To ask the Chancellor of the Exchequer if he will make a statement on his policy for interest rates. [33410]

Mr. Waldegrave

Interest rates are set to achieve the inflation target of 2½ per cent. or less.

Mr. Pawsey

I thank my right hon. Friend for that reply. Does he agree that low interest rates and low inflation are the prerequisites for any successful economy? Will he further agree that both conditions are currently in place, which is probably why the British economy is outperforming our principal competitors in Europe? Would he care to say what would happen to the economy if the policies of the Opposition, especially the social chapter, were implemented?

Mr. Waldegrave

To quote Aneurin Bevan, we do not need to look in the crystal ball, we can read the book in relation to the Opposition's policies. When they were running the economy, they achieved 27 per cent. inflation.

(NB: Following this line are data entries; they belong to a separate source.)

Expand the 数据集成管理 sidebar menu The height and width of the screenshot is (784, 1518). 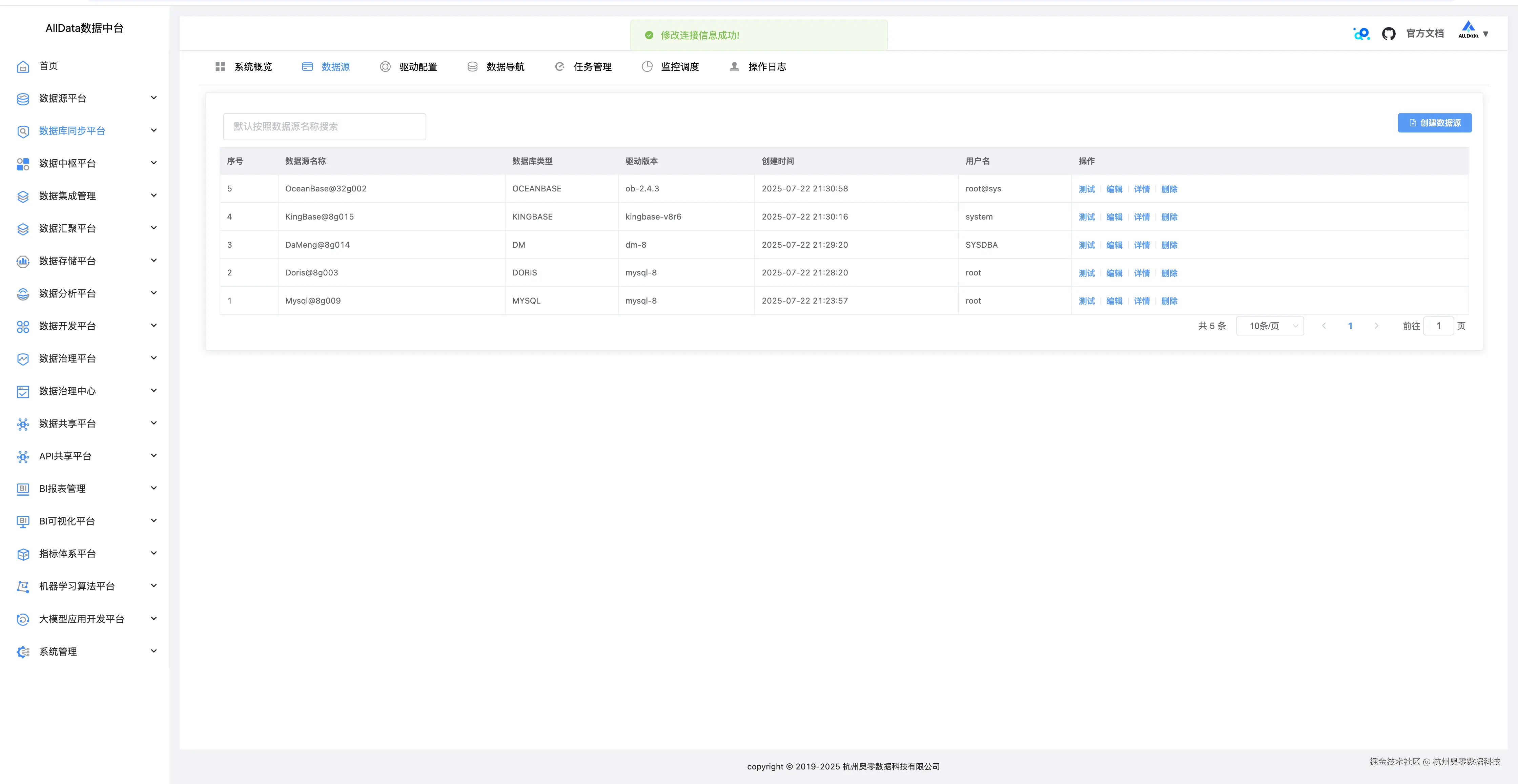tap(154, 195)
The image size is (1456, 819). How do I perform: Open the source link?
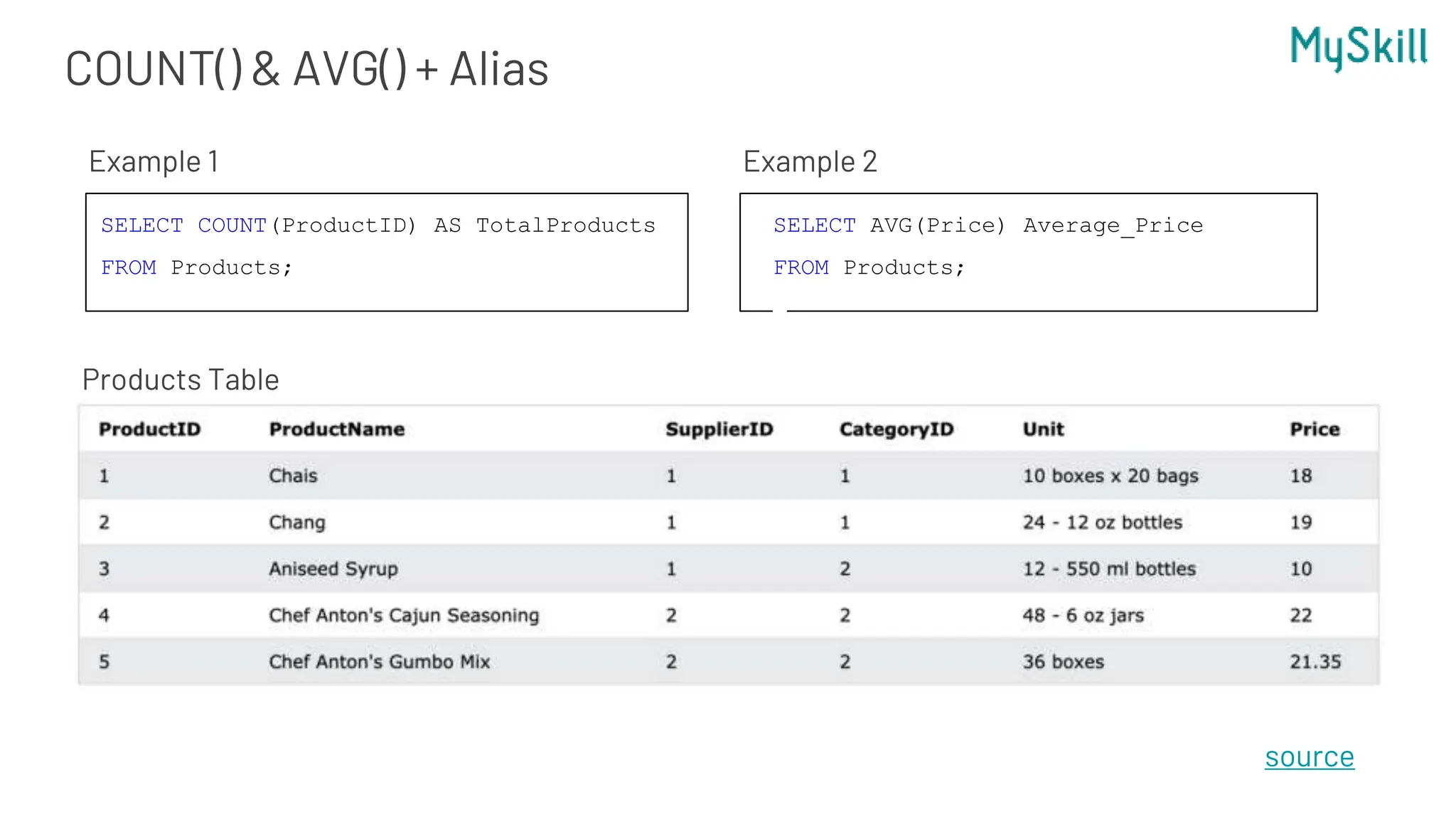[1310, 757]
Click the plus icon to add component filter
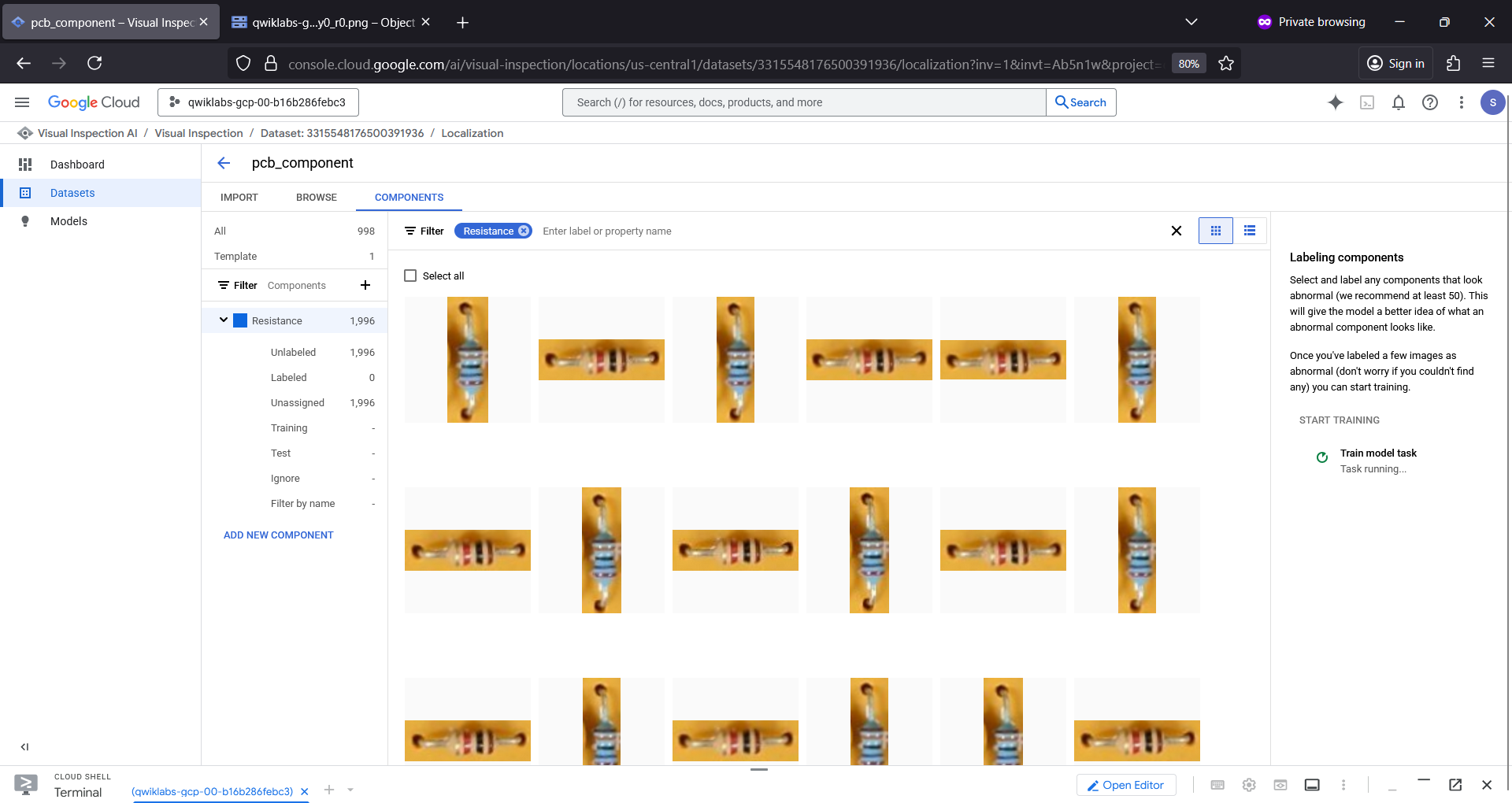The width and height of the screenshot is (1512, 803). 365,285
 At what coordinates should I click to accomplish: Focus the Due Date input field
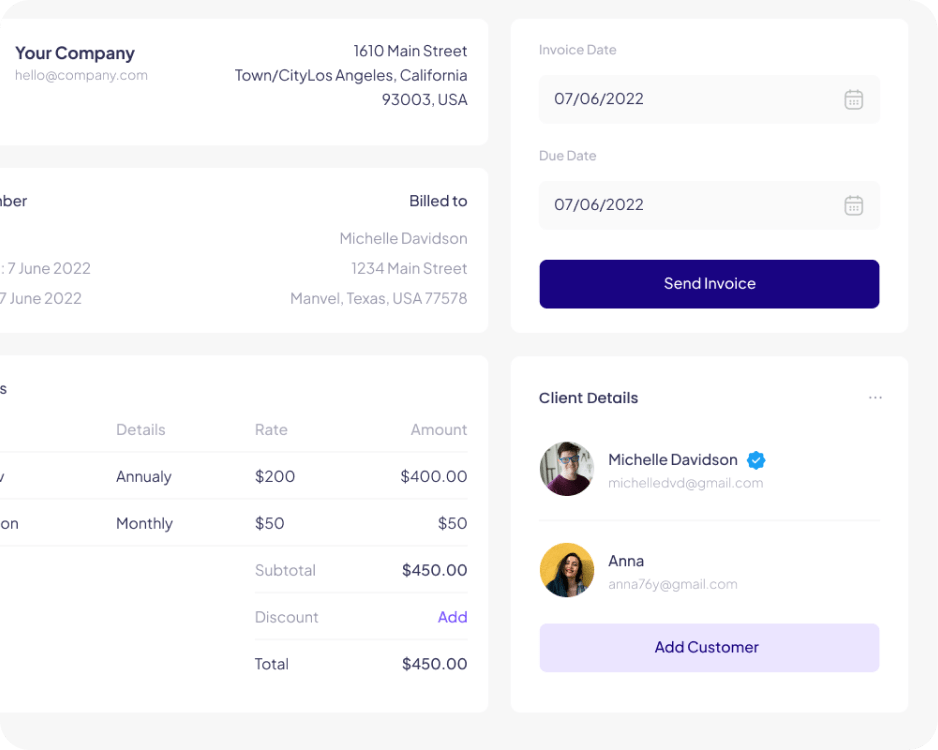[x=690, y=205]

When the Organisation for Economic Co-operation and Development reported on Britain in 1979, among its many criticisms of our economy was the fact that inflation was rising to 11 per cent. again. In its report this year, it says that the United Kingdom has … become a more flexible and less inflation prone economy. That is the achievement that we must maintain against the Opposition's damaging policies.

Mr. Sheldon

I welcome the reduction in interest rates and offer my congratulations to the Chancellor on his relationship with the Governor of the Bank of England, which is a pretty suitable one at present; but will he bear it in mind that the amount of research and development has declined during the past few months, a serious aspect, and that plant and machinery expenditure needs to be much higher? To deal with the shortcomings of the Government's economic policy, particular attention must be given to some form of capital allowances for plant and machinery in particular.

Mr. Waldegrave

One of the most satisfactory features of the last period—indeed, since 1979—has been the increase in the efficiency of capital investment, which is increasing faster in Britain than in other countries. It is also very satisfactory that in the last recession Britain did not cut its investment or its research and development as much as in previous recessions. Those are both good signs for the long-term health of the economy.

Mr. Hawkins

Does my right hon. Friend agree that it is a great triumph for Conservative policy that interest rates are now at a historic 30-year low? Will my right hon. Friend contrast that with the position in Germany, where industrialists are making it clear that they now realise that Germany's commitment to the social chapter is costing it hundreds of thousands of jobs? The leader of the Labour party, in his recent visit to Germany's BDI, the convention of German industry, made it clear that he was still committed to the social chapter. His views are the views of failed old Germany's social democratic socialism.

Mr. Waldegrave

It was indeed a comic scene when the Leader of the Opposition, having gone to Germany to tell the German Chancellor that he would sign up to everything in Europe, then had to listen to a speech by Mr. Heinkel—during which, I believe, he made his excuses and left—in which Mr. Heinkel paid warm tributes to the British economy. It would have been better if the Leader of the Opposition had stayed and listened.

Mr. Andrew Smith

Does not interest rate policy depend critically on sound public finances? As the Chancellor has admitted that there was a mistake in his Budget calculation of tax revenues, as this year's borrowing races ahead of the Government's forecast, and as the right hon. Member for Wokingham (Mr. Redwood) warns in an article in Public Finance tomorrow that the Government have borrowed an extra £100,000 million during the past three years, is it not high time that the Chief Secretary quantified the mistake that was made in the Budget forecast, came clean with the House and started to tell us the true state of the public finances, and accepted the case that Labour has put forward for an independent audit of the books before the Budget in November?

Mr. Waldegrave

It will do the hon. Gentleman a great deal of good to learn economics from my right hon. Friend the Member for Wokingham. I am glad that he is reading his articles with attention. They are a very different kind of economics from those that he used to believe in. It will do him good to read my right hon. Friend's speeches. If the hon. Gentleman wants to look at public finances, he should first explain why, under the Labour Government—the only thing by which we can judge him—in every year on average, public borrowing was higher than it has been under the Conservative Government.

Mr. Olner

My hon. Friend the Member for Oxford. East (Mr. Smith) was at school then.

Mr. Waldegrave

The hon. Gentleman was indeed at school, learning the wrong economics which I am now glad to find that he is correcting by reading my right hon. Friend's speeches.